Task directions :: Please give the listing again, word for word, with nothing left out.

Source material: Begin

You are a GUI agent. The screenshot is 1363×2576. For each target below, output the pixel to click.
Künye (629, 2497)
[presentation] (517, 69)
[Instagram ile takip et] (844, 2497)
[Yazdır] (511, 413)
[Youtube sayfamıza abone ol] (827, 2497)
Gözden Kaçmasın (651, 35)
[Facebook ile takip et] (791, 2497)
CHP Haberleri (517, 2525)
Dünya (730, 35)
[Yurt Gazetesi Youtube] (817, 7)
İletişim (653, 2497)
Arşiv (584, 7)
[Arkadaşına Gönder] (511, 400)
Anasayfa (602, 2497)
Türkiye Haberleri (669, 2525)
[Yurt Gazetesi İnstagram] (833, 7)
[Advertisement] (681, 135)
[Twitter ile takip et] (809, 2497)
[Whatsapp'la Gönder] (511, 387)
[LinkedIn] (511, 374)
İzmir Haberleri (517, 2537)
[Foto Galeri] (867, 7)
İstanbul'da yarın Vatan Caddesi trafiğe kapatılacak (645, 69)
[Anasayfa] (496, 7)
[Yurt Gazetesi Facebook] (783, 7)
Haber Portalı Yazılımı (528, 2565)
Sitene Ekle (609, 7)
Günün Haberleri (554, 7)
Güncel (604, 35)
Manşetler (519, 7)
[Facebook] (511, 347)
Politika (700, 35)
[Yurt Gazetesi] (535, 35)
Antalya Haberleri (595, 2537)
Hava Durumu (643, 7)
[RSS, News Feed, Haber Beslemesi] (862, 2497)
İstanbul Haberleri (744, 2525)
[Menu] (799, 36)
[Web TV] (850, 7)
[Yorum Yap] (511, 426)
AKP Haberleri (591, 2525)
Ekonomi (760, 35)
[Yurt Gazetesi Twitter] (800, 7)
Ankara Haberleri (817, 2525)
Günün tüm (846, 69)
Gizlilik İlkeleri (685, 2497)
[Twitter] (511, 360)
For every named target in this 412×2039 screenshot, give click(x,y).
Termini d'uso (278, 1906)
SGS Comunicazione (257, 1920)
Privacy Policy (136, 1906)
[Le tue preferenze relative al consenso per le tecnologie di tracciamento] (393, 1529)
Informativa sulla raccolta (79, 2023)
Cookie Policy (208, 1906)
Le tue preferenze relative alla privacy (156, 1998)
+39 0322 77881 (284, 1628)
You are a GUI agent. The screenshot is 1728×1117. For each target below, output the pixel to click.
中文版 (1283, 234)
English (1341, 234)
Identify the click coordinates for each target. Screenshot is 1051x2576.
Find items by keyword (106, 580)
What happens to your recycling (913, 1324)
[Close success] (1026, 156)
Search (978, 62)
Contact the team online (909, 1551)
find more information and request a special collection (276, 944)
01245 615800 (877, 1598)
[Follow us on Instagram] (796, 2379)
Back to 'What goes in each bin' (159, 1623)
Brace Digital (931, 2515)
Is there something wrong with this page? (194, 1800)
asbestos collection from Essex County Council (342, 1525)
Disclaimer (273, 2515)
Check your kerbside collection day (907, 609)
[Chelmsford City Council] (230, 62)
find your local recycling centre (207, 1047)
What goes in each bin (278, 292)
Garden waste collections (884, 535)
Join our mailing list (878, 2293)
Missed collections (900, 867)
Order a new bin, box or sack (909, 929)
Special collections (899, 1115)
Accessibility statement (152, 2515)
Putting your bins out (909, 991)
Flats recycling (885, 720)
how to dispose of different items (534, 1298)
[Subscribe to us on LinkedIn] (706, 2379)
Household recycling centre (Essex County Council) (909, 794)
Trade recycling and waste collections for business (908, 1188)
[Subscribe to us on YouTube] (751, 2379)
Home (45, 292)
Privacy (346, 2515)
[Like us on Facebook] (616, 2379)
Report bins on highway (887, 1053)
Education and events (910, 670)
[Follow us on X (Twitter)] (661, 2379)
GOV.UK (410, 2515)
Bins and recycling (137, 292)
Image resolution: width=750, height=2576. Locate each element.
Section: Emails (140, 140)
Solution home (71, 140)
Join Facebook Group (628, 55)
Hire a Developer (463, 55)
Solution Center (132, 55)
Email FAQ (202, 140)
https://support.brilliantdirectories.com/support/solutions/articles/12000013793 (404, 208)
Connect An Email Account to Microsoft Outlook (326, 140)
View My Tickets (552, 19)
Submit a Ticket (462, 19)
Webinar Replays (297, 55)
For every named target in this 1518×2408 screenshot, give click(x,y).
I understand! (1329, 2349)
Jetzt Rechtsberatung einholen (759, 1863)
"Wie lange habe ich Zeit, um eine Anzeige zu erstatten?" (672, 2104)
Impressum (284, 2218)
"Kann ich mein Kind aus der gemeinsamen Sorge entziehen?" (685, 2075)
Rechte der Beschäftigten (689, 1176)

Source material: End

Exercise result ::
You are a GUI agent. The screenshot is 1363×2576. For each target below, output the pixel to click.
Künye (629, 2497)
[presentation] (517, 69)
[Instagram ile takip et] (844, 2497)
[Yazdır] (511, 413)
[Youtube sayfamıza abone ol] (827, 2497)
Gözden Kaçmasın (651, 35)
[Facebook ile takip et] (791, 2497)
CHP Haberleri (517, 2525)
Dünya (730, 35)
[Yurt Gazetesi Youtube] (817, 7)
İletişim (653, 2497)
Arşiv (584, 7)
[Arkadaşına Gönder] (511, 400)
Anasayfa (602, 2497)
Türkiye Haberleri (669, 2525)
[Yurt Gazetesi İnstagram] (833, 7)
[Advertisement] (681, 135)
[Twitter ile takip et] (809, 2497)
[Whatsapp'la Gönder] (511, 387)
[LinkedIn] (511, 374)
İzmir Haberleri (517, 2537)
[Foto Galeri] (867, 7)
İstanbul'da yarın Vatan Caddesi trafiğe kapatılacak (645, 69)
[Anasayfa] (496, 7)
[Yurt Gazetesi Facebook] (783, 7)
Haber Portalı Yazılımı (528, 2565)
Sitene Ekle (609, 7)
Günün Haberleri (554, 7)
Güncel (604, 35)
Manşetler (519, 7)
[Facebook] (511, 347)
Politika (700, 35)
[Yurt Gazetesi] (535, 35)
Antalya Haberleri (595, 2537)
Hava Durumu (643, 7)
[RSS, News Feed, Haber Beslemesi] (862, 2497)
İstanbul Haberleri (744, 2525)
[Menu] (799, 36)
[Web TV] (850, 7)
[Yorum Yap] (511, 426)
AKP Haberleri (591, 2525)
Ekonomi (760, 35)
[Yurt Gazetesi Twitter] (800, 7)
Ankara Haberleri (817, 2525)
Günün tüm (846, 69)
Gizlilik İlkeleri (685, 2497)
[Twitter] (511, 360)
For every named target in this 412×2039 screenshot, give click(x,y).
Termini d'uso (278, 1906)
SGS Comunicazione (257, 1920)
Privacy Policy (136, 1906)
[Le tue preferenze relative al consenso per le tecnologie di tracciamento] (393, 1529)
Informativa sulla raccolta (79, 2023)
Cookie Policy (208, 1906)
Le tue preferenze relative alla privacy (156, 1998)
+39 0322 77881 (284, 1628)
You are a GUI agent. The screenshot is 1728×1117. For each target below, output the pixel to click.
中文版 (1283, 234)
English (1341, 234)
Identify the click coordinates for each target. Screenshot is 1051x2576.
Find items by keyword (106, 580)
What happens to your recycling (913, 1324)
[Close success] (1026, 156)
Search (978, 62)
Contact the team online (909, 1551)
find more information and request a special collection (276, 944)
01245 615800 (877, 1598)
[Follow us on Instagram] (796, 2379)
Back to 'What goes in each bin' (159, 1623)
Brace Digital (931, 2515)
Is there something wrong with this page? (194, 1800)
asbestos collection from Essex County Council (342, 1525)
Disclaimer (273, 2515)
Check your kerbside collection day (907, 609)
[Chelmsford City Council] (230, 62)
find your local recycling centre (207, 1047)
What goes in each bin (278, 292)
Garden waste collections (884, 535)
Join our mailing list (878, 2293)
Missed collections (900, 867)
Order a new bin, box or sack (909, 929)
Special collections (899, 1115)
Accessibility statement (152, 2515)
Putting your bins out (909, 991)
Flats recycling (885, 720)
how to dispose of different items (534, 1298)
[Subscribe to us on LinkedIn] (706, 2379)
Household recycling centre (Essex County Council) (909, 794)
Trade recycling and waste collections for business (908, 1188)
[Subscribe to us on YouTube] (751, 2379)
Home (45, 292)
Privacy (346, 2515)
[Like us on Facebook] (616, 2379)
Report bins on highway (887, 1053)
Education and events (910, 670)
[Follow us on X (Twitter)] (661, 2379)
GOV.UK (410, 2515)
Bins and recycling (137, 292)
Image resolution: width=750, height=2576. Locate each element.
Section: Emails (140, 140)
Solution home (71, 140)
Join Facebook Group (628, 55)
Hire a Developer (463, 55)
Solution Center (132, 55)
Email FAQ (202, 140)
https://support.brilliantdirectories.com/support/solutions/articles/12000013793 (404, 208)
Connect An Email Account to Microsoft Outlook (326, 140)
View My Tickets (552, 19)
Submit a Ticket (462, 19)
Webinar Replays (297, 55)
For every named target in this 1518×2408 screenshot, give click(x,y).
I understand! (1329, 2349)
Jetzt Rechtsberatung einholen (759, 1863)
"Wie lange habe ich Zeit, um eine Anzeige zu erstatten?" (672, 2104)
Impressum (284, 2218)
"Kann ich mein Kind aus der gemeinsamen Sorge entziehen?" (685, 2075)
Rechte der Beschäftigten (689, 1176)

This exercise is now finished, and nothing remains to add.